Segment Open
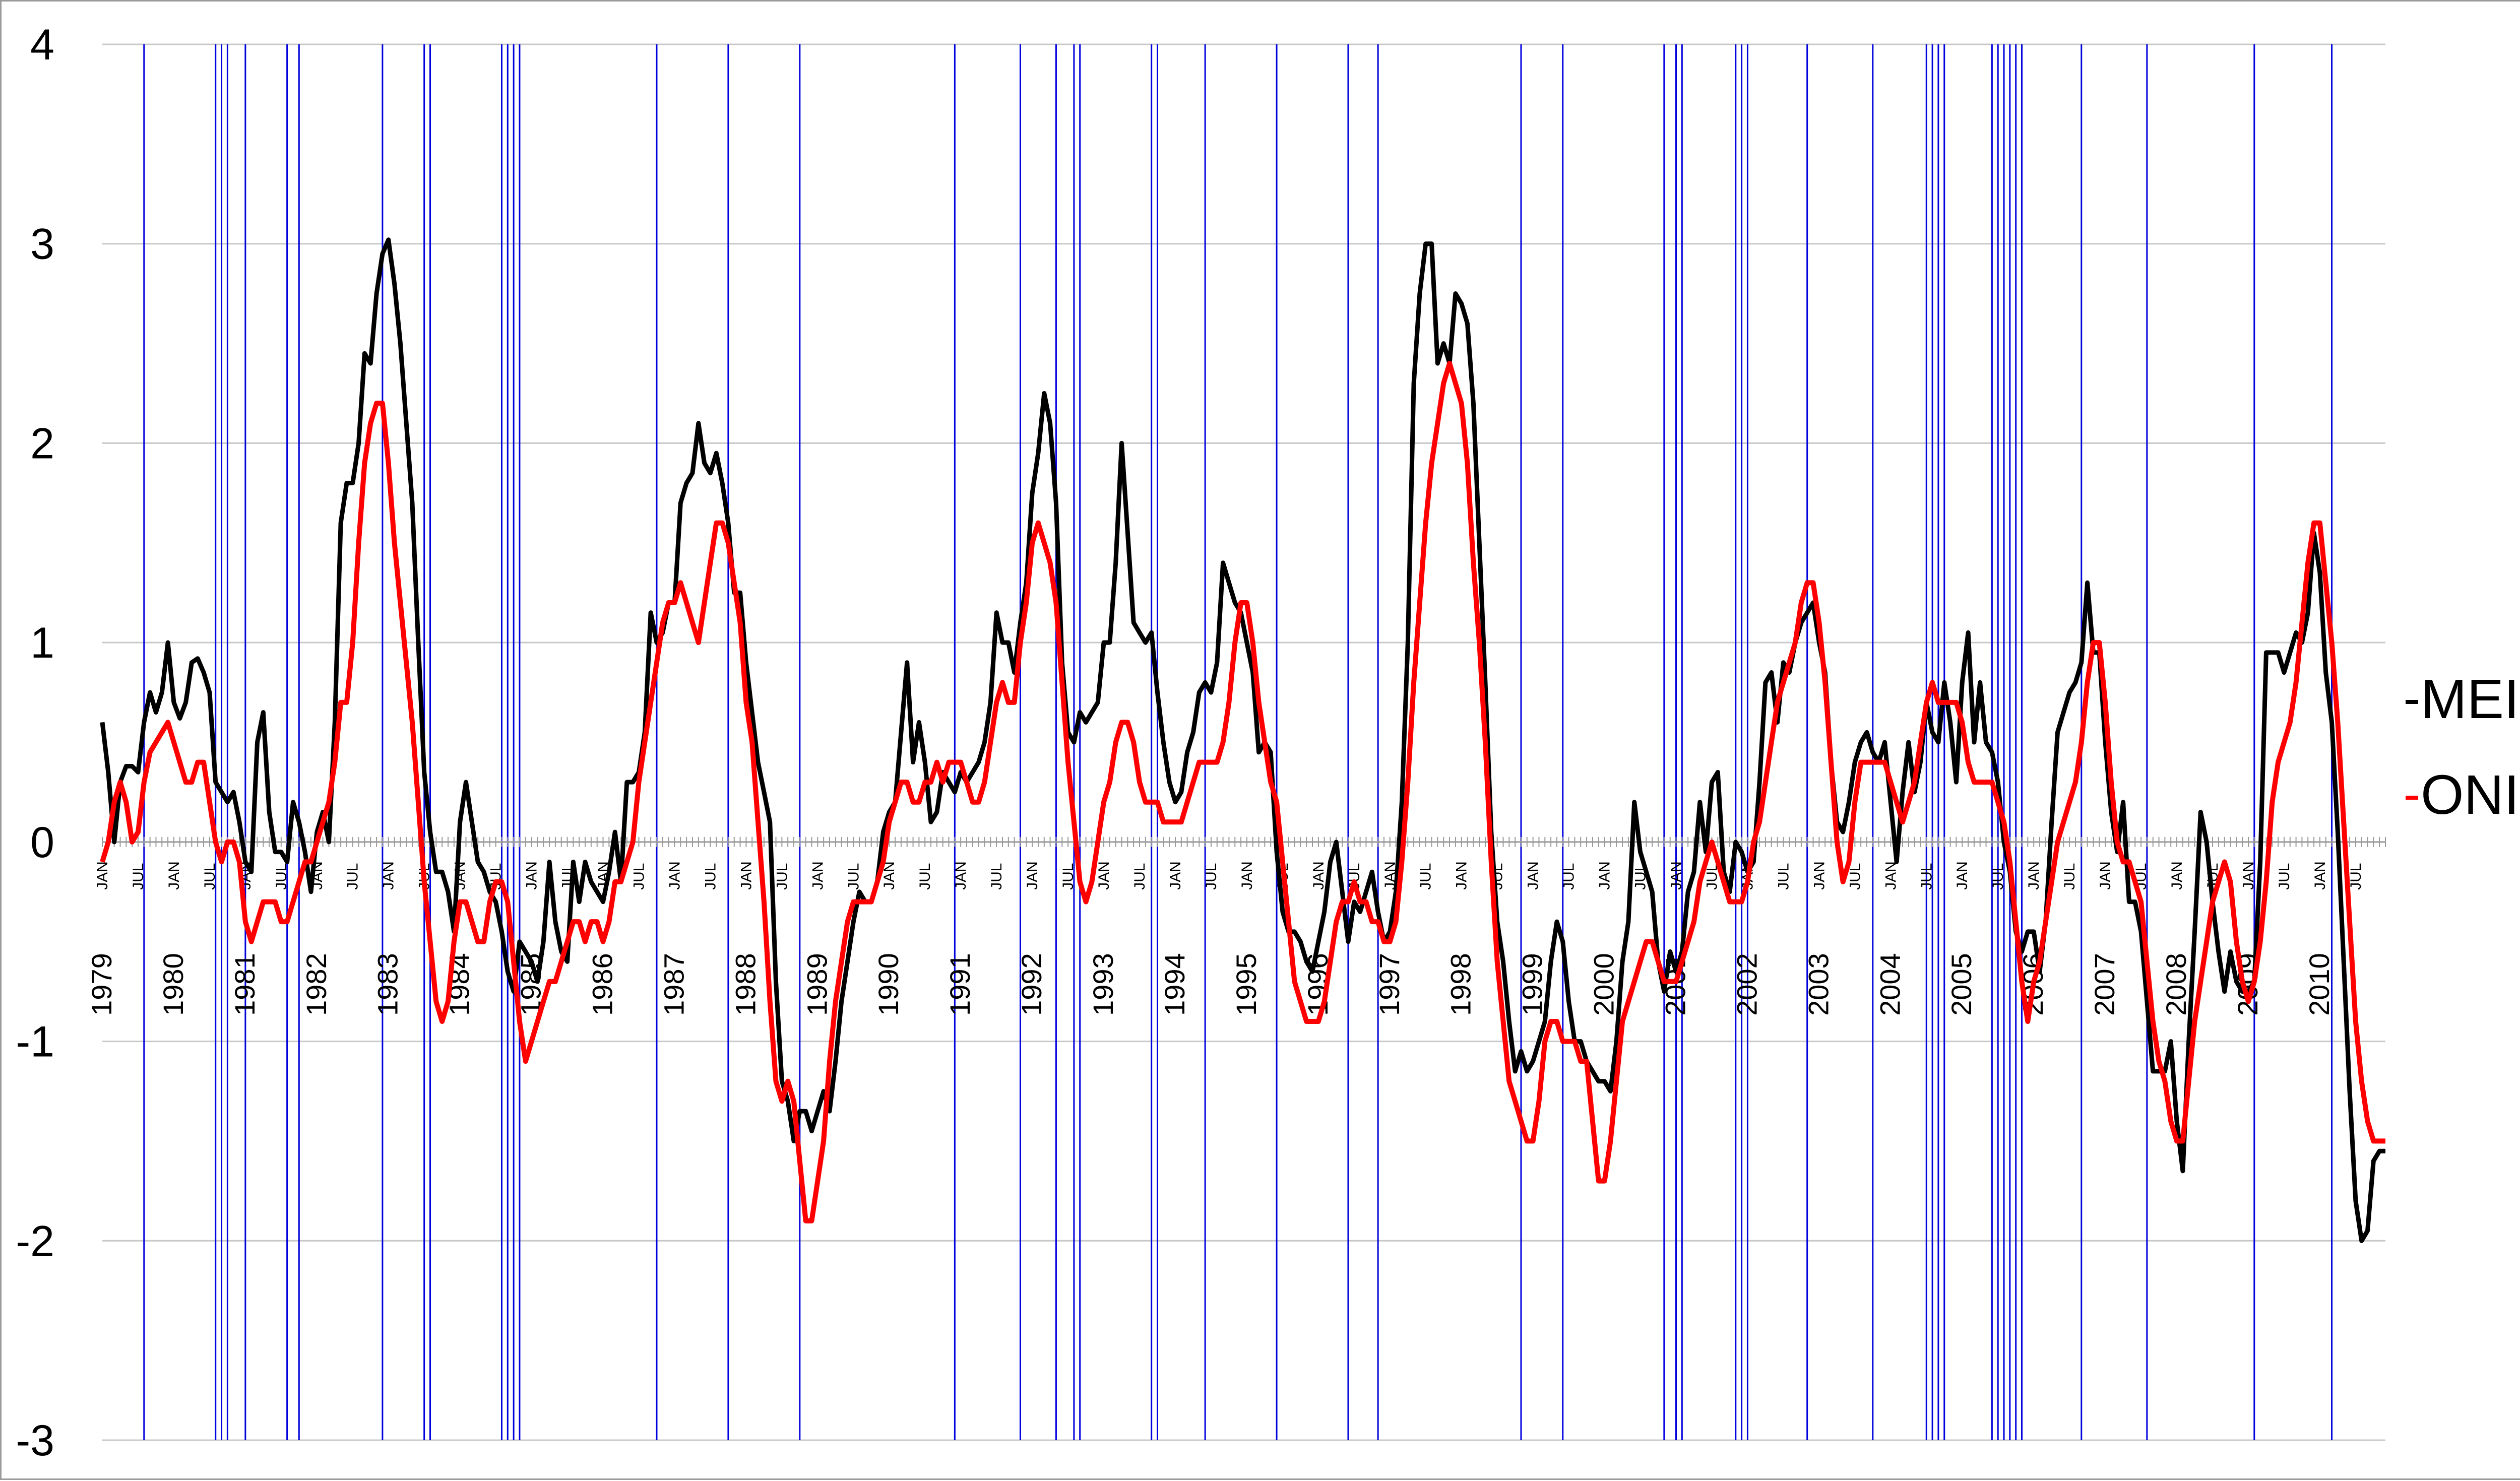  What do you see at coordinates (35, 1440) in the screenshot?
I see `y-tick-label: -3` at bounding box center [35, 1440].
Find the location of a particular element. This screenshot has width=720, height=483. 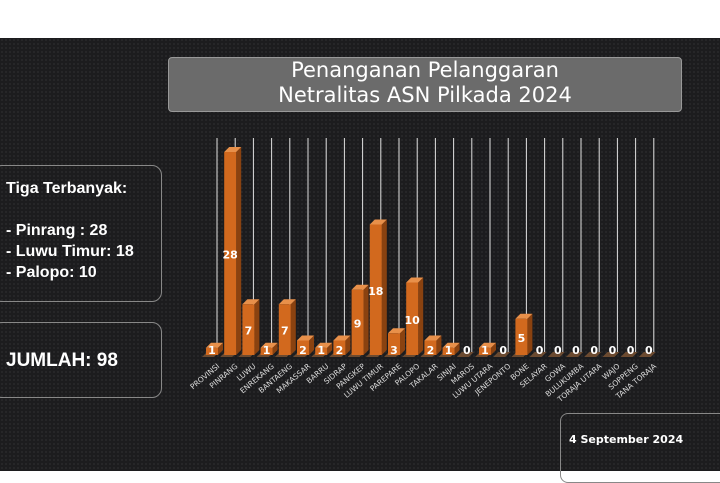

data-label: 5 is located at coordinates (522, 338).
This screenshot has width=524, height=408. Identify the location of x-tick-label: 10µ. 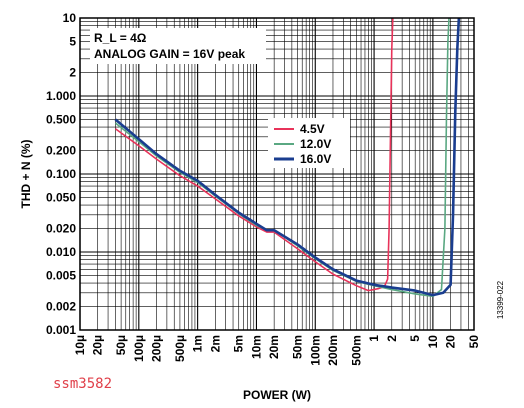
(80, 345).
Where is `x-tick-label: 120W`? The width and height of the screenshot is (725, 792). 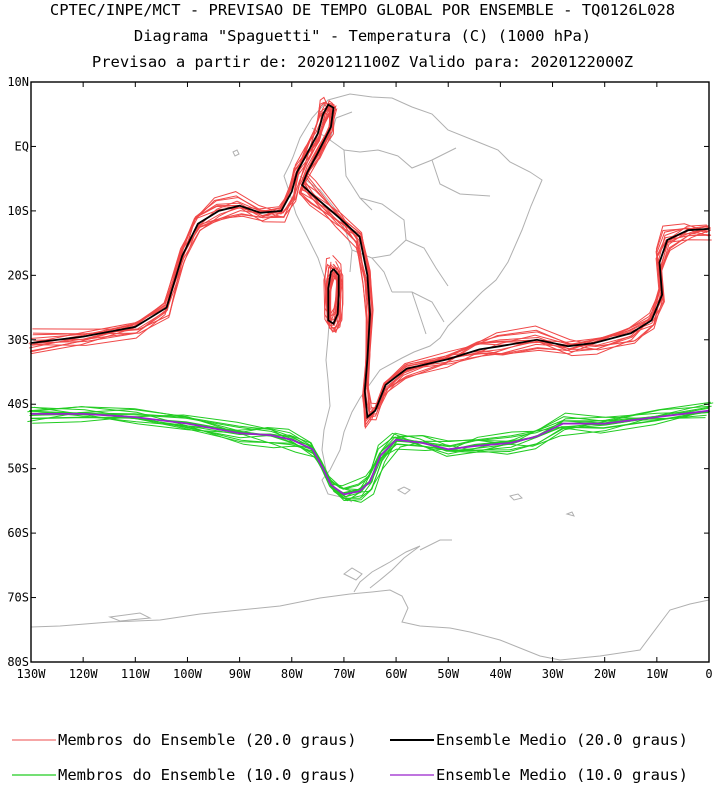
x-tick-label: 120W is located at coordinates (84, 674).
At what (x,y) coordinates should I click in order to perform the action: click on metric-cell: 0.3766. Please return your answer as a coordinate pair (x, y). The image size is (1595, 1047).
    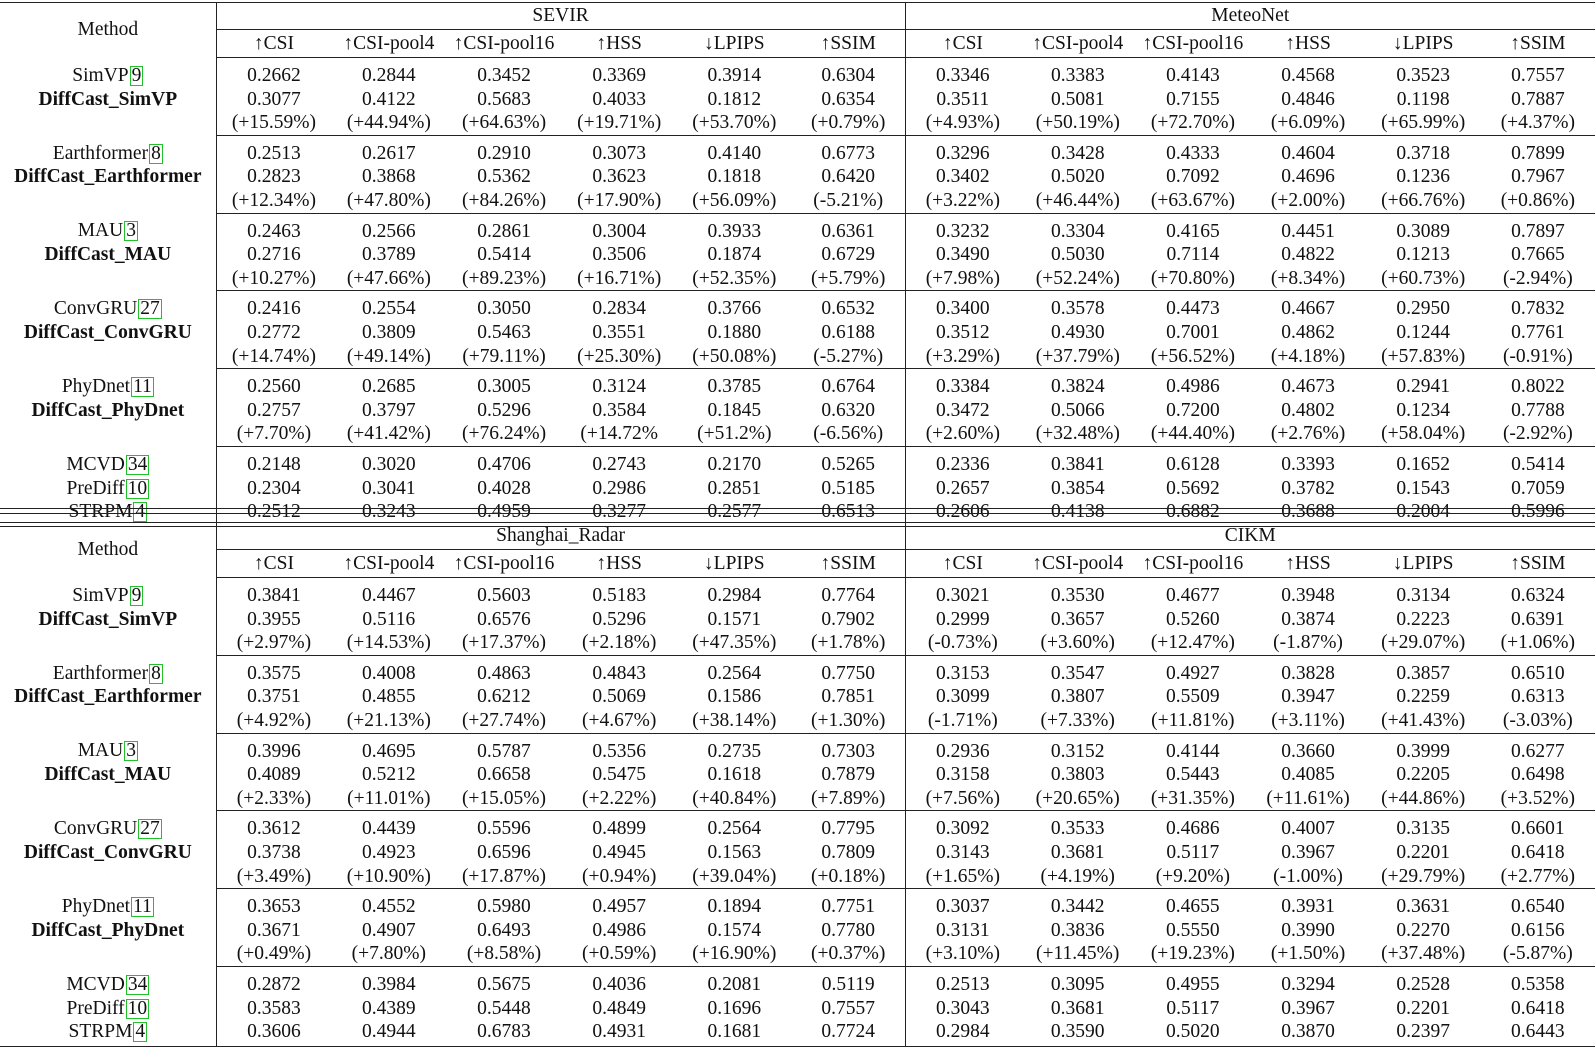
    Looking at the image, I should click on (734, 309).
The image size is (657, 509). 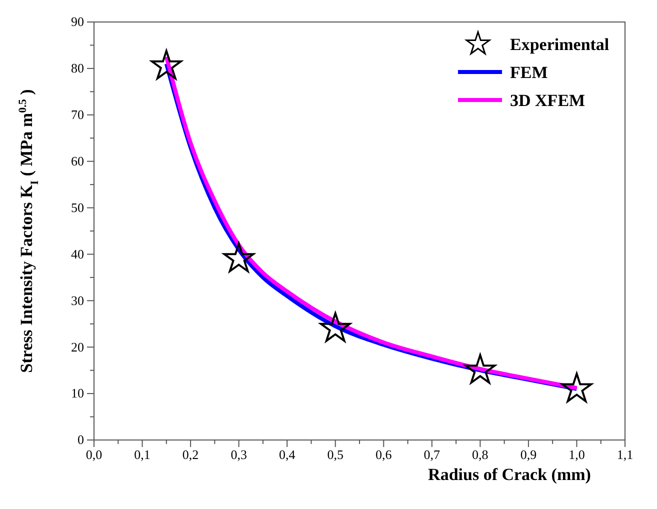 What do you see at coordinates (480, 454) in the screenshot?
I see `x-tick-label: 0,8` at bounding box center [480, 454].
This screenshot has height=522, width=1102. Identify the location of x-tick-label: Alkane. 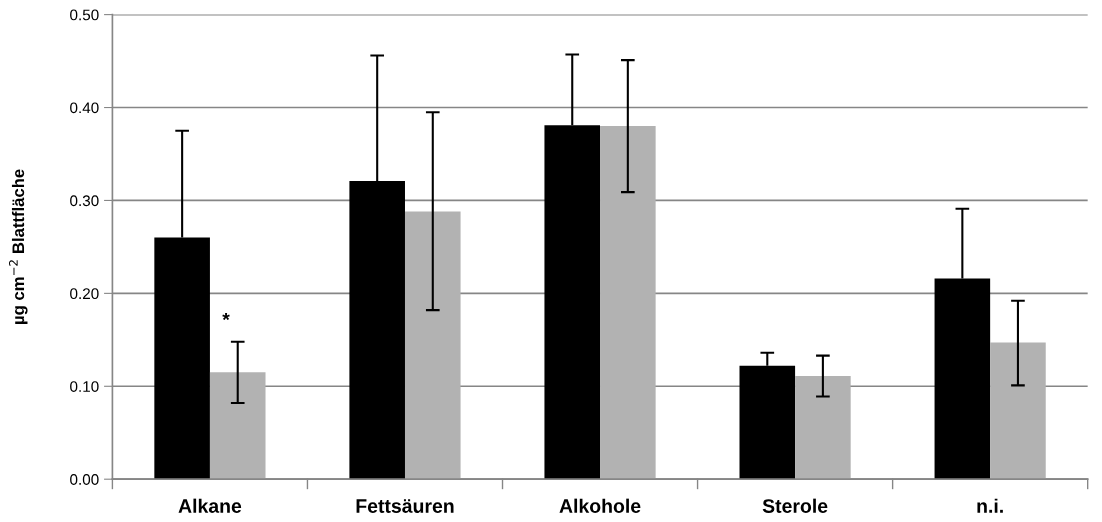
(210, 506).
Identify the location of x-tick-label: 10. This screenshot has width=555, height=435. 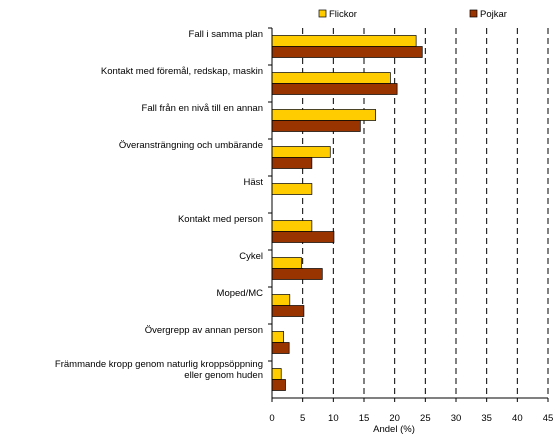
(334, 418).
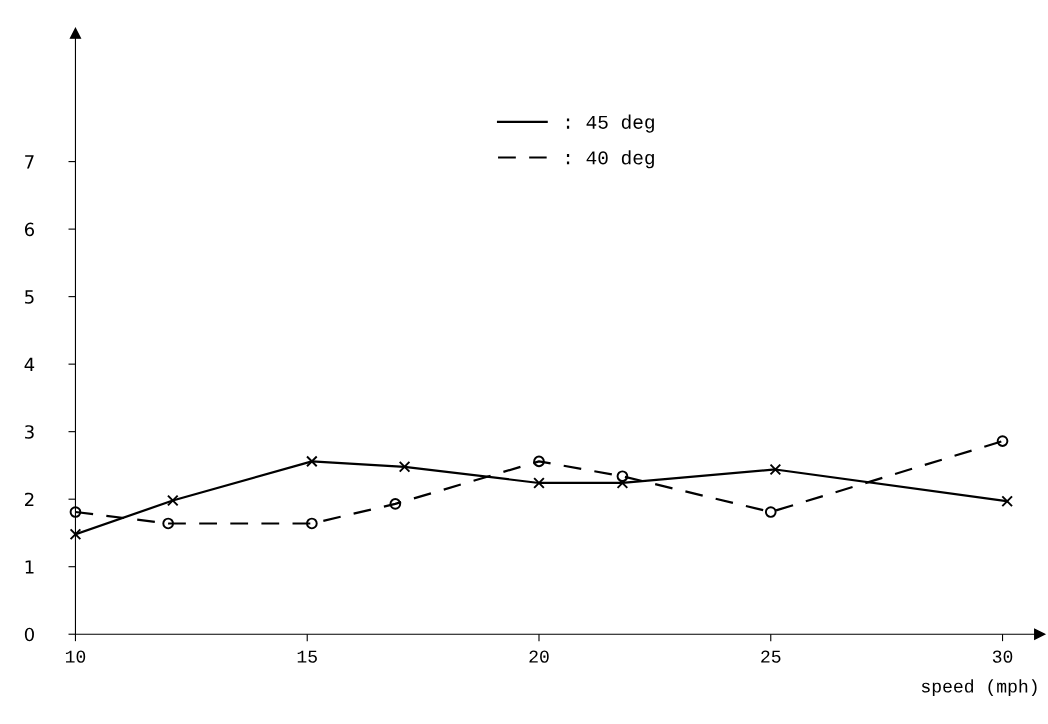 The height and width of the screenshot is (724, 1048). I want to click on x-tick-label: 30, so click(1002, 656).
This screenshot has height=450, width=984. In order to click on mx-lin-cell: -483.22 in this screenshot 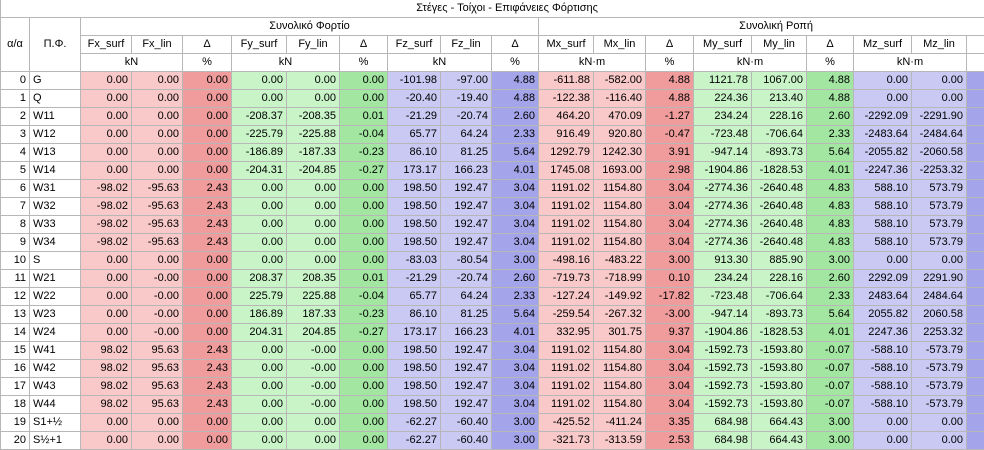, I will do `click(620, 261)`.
Segment Closed
Could you output the data, from the start up to and including the line with "Looking at the", as a Markdown table with the columns Row and Content, one line per row and blank lines skipped? Leave the pictures out.

● Answer section
| Row | Content |
|---|---|
| 1 |   What do you see at coordinates (35, 1440) in the screenshot? |
| 2 | I see `y-tick-label: -3` at bounding box center [35, 1440]. |
| 3 | Find the location of a particular element. This screenshot has width=720, height=483.  |
| 4 | data-label: 5 is located at coordinates (522, 338). |
| 5 | This screenshot has width=524, height=408. Identify the location of x-tick-label: 10µ.  |
| 6 | (80, 345). |
| 7 | Where is `x-tick-label: 120W`? The width and height of the screenshot is (725, 792).  |
| 8 | x-tick-label: 120W is located at coordinates (84, 674). |
| 9 | At what (x,y) coordinates should I click in order to perform the action: click on metric-cell: 0.3766. Please return your answer as a coordinate pair (x, y). The image size is (1595, 1047). |
| 10 |     Looking at the image, I should click on (734, 309). |